Jusqu’au 8 septembre prochain, la Cité de l’Architecture abrite une exposition dédiée à Rudy Ricciotti, lauréat du Grand Prix National de l’Architecture en 2006.
On ne présente plus Rudy Ricciotti. Simple provocateur pour certains, visionnaire et résistant pour d’autres, il est, sans nul doute, l’un des architectes les plus adroits et les plus audacieux de son temps. Actuellement omniprésent dans les médias, il vient d’achever le MuCEM à Marseille (Musée des Civilisations de l’Europe et de la Méditerranée). L’exposition revient donc de façon large et multiple sur les différents projets, maquettes et réalisations de l’architecte. L’exposition scinde géographiquement son exposé en 2 parties majeures. Une première partie purement exposante et dans une seconde partie un film de Laetitia Masson sur la personnalité de Rudy Ricciotti.
Rudy Ricciotti, l’architecte bâtisseur
La première partie de l’exposition revient sur tous les projets, aboutis ou non, de Rudy Ricciotti. On passe du Stadium de Vitrolles en 1994 au MuCEM en 2013 en passant par le Pont du Diable en 2005. Tous ses projets mettent en valeur l’amour naissant de l’architecte pour le béton dont il a fait son matériau de prédilection. Il travaille la matière pour en faire des constructions spacieuses, puissantes et terriblement novatrices.
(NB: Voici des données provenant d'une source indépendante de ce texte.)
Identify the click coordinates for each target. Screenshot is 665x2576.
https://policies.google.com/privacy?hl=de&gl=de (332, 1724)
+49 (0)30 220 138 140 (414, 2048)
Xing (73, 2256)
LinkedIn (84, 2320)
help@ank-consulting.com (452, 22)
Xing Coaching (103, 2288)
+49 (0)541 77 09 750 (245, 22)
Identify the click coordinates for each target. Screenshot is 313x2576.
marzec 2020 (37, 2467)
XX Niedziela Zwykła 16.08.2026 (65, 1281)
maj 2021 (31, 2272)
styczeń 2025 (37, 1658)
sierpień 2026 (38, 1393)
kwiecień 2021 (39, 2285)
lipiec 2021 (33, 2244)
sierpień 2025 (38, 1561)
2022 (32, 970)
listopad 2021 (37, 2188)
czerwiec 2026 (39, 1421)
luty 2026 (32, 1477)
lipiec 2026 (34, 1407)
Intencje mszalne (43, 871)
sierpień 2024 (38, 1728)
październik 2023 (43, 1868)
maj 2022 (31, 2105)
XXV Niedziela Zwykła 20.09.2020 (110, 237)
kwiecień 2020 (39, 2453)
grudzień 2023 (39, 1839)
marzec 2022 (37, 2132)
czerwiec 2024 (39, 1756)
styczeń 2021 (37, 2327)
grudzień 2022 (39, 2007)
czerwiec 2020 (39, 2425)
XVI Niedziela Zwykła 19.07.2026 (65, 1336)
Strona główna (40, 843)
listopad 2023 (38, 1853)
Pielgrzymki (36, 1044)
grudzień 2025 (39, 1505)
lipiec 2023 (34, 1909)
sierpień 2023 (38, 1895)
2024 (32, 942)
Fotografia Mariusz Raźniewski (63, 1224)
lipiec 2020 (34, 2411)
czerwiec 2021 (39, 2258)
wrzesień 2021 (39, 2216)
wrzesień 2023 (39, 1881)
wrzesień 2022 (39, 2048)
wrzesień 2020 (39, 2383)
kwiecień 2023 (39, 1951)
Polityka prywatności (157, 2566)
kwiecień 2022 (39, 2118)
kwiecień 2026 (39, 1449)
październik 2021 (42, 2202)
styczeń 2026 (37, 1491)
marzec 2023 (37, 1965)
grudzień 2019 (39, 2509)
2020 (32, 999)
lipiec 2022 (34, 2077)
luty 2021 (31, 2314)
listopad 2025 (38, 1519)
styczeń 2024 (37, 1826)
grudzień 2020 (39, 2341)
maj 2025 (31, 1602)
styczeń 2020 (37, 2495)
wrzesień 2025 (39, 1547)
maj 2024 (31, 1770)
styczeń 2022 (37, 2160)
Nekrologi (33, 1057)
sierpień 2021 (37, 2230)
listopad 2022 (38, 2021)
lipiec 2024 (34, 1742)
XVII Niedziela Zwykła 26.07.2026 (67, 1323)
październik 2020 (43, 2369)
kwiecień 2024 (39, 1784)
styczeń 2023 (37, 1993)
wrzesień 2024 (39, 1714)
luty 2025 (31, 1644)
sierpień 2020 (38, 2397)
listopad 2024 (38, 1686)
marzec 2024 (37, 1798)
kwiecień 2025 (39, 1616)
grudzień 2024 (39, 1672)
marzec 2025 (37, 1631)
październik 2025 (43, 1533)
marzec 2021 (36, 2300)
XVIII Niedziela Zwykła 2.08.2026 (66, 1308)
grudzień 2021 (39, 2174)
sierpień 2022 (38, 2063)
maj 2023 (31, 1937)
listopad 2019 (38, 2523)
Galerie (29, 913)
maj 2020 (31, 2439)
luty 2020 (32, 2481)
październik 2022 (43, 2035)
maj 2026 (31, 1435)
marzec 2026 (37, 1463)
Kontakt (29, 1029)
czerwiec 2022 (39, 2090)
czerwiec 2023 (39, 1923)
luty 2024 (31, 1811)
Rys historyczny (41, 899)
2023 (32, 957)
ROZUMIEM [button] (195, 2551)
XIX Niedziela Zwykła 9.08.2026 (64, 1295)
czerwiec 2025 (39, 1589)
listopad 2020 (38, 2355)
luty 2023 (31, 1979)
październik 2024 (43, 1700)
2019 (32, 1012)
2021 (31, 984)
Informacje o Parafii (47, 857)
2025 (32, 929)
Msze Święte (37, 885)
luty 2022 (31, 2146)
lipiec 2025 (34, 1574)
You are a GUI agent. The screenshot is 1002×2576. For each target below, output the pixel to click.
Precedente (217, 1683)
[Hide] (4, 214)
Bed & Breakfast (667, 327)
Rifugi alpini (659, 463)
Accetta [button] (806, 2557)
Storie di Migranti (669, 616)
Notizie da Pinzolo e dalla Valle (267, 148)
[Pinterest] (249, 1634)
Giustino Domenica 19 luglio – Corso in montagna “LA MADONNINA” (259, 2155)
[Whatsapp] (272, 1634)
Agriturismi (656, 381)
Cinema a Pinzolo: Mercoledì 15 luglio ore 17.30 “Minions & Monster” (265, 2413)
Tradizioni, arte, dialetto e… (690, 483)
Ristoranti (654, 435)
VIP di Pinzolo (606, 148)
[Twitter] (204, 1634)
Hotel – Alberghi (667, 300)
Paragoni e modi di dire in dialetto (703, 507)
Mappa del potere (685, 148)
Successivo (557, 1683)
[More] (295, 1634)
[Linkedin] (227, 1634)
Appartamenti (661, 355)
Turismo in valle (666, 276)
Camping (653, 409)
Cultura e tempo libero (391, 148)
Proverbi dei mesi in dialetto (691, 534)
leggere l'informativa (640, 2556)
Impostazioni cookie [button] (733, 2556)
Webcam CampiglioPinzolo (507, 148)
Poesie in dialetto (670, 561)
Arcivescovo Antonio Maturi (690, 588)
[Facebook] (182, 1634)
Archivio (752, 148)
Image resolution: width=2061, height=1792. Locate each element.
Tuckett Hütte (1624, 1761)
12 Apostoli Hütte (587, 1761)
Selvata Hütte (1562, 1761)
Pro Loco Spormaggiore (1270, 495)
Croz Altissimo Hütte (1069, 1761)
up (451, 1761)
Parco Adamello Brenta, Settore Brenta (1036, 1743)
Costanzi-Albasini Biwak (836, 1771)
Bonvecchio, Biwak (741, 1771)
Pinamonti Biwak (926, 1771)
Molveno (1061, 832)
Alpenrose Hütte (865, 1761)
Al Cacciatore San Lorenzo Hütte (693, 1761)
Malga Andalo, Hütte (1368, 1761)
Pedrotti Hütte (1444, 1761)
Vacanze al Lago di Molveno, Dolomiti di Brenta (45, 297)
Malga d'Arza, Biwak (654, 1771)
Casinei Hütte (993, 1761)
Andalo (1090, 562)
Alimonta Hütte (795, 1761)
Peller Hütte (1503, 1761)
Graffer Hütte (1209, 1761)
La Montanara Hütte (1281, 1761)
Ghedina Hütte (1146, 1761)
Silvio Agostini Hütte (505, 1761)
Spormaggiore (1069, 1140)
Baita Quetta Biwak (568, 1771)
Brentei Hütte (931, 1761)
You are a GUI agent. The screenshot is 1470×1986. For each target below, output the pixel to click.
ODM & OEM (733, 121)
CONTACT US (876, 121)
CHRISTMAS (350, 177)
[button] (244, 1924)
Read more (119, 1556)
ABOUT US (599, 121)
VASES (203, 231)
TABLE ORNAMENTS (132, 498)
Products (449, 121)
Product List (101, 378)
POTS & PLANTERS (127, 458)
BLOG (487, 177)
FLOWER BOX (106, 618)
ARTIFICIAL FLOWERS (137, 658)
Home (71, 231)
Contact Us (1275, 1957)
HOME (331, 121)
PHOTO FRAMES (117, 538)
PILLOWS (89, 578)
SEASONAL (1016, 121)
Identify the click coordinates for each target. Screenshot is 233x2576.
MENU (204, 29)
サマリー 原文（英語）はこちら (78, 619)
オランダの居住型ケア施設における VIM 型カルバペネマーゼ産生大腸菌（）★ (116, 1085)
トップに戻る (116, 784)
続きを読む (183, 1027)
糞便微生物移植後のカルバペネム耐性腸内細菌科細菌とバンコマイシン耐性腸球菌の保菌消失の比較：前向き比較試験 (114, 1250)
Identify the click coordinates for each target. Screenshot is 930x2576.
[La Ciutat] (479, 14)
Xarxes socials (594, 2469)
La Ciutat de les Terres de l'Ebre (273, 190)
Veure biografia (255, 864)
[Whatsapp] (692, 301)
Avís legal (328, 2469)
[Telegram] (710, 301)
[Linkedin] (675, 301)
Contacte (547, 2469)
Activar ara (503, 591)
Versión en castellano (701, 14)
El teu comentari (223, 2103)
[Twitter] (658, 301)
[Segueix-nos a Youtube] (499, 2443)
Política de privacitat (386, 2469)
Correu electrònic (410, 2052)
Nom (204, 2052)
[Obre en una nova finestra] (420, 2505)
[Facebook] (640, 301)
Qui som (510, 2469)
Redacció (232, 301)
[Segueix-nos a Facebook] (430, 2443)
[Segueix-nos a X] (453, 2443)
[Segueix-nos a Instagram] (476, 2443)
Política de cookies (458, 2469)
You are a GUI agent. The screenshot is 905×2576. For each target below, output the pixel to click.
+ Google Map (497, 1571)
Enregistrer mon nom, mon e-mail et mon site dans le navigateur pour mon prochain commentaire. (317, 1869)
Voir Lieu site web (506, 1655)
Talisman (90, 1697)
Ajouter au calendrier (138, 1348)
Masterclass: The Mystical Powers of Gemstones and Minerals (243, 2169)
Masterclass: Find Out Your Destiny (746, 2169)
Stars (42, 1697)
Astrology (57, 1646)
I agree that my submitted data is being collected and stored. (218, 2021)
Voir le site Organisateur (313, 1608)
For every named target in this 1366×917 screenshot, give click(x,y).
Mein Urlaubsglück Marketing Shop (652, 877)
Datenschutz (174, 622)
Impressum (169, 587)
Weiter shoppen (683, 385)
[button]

Par cette matière qu’il façonne depuis une vingtaine d’années, il a réussi à imposer aux réfractaires son style d’écriture architecturale. Ricciotti soutient donc son béton dans une dimension esthétique évidemment mais surtout « politique » comme il le dit lui même. Ricciotti a pris le monde de l’architecture à contre-pied. Loin du faste médiatico artistique parisien, son agence n’a pas bougé de Bandol, petite ville entre Toulon et Marseille, aux abords des Calanques. Il défend donc une architecture purement locale en guérilla permanente avec le néo-provençalisme en vogue dans le sud. Ricciotti atomise les architectes locaux, imposant ses ouvrages en béton fabriqué localement. Il délivrait récemment à Paris Match que « les matériaux choisis pour le Mucem ont été produits dans un rayon de 50 kilomètres. Dans le béton, en France, nous sommes les meilleurs au monde ». La localité de son travail et des matériaux est donc le fondement de son architecture politique et esthétique.
L’exposition présente également des éléments d’ingénierie posés à même le sol. On y trouve des parties de revêtement du stade Jean Bouin, une maquette réduite d’une section du Pont du Diable. Ces éléments inscrivent l’architecture de Rudy Ricciotti dans le réel, dans le concret. Son architecture ne se résume pas à des plans fantastiques, des maquettes irréalisables. Rudy Ricciotti ne manque pas de mentionner, par ailleurs, l’importance du rôle joué par un bureau d’études, celui de son fils et de son associé : Lamoureux Ricciotti Ingéniérie (LRing). L’architecte
bandolais, en avouant que le MuCEM a été un « véritable laboratoire d’études », laisse comprendre à demi mot que le bureau d’études a joué un rôle de quasi garde-fou permettant d’inscrire la qualité créative de l’architecte dans une réalité technique et scientifique : passer de la conception à la réalisation.
Rudy Ricciotti l’homme médiatique
La deuxième partie de l’exposition consiste en un film de Laetitia Masson sur l’architecte : « L’Orchidoclaste ». Ce film est diffusé tous les samedis et dimanches pendant la durée de l’exposition. Laetitia Masson, par ce film d’une heure, tente de mettre à nu Rudy Ricciotti en tant
qu’homme. On peut donc y voir Ricciotti dans son 4×4 en pleine Camargue revenant sur son enfance à Port Saint Louis du Rhône mais également en réunion de chantier ou encore dans son agence « La Tartane » à Bandol. Seulement Rudy Ricciotti sait judicieusement séparer le rôle de l’architecte de l’homme médiatique et de l’homme tout simplement. Dans l’introduction de ce film, Laetitia Masson, qui devient quasiment l’un des personnages principal du documentaire, explique qu’elle n’a qu’un seul but : percer le mystère entourant l’homme médiatique pour découvrir et atteindre l’homme qu’il est réellement. C’était sans compter sur la personnalité tranchante de Ricciotti qui, à aucun moment ne se dévoile et distille des anecdotes quelconques pour faire semblant de se livrer (à voir absolument, le passage sur « la résurrection du Christ », par Rudy Ricciotti). Malgré tous les efforts de Laetitia Masson, jamais Ricciotti ne se dévoile réellement, il contrôle absolument tous ses gestes et mots laissant souvent place à l’homme médiatique provocateur mais hilarant, rôle dans lequel il excelle par son tutoiement automatique, son franc parler légendaire et son charisme redoutable.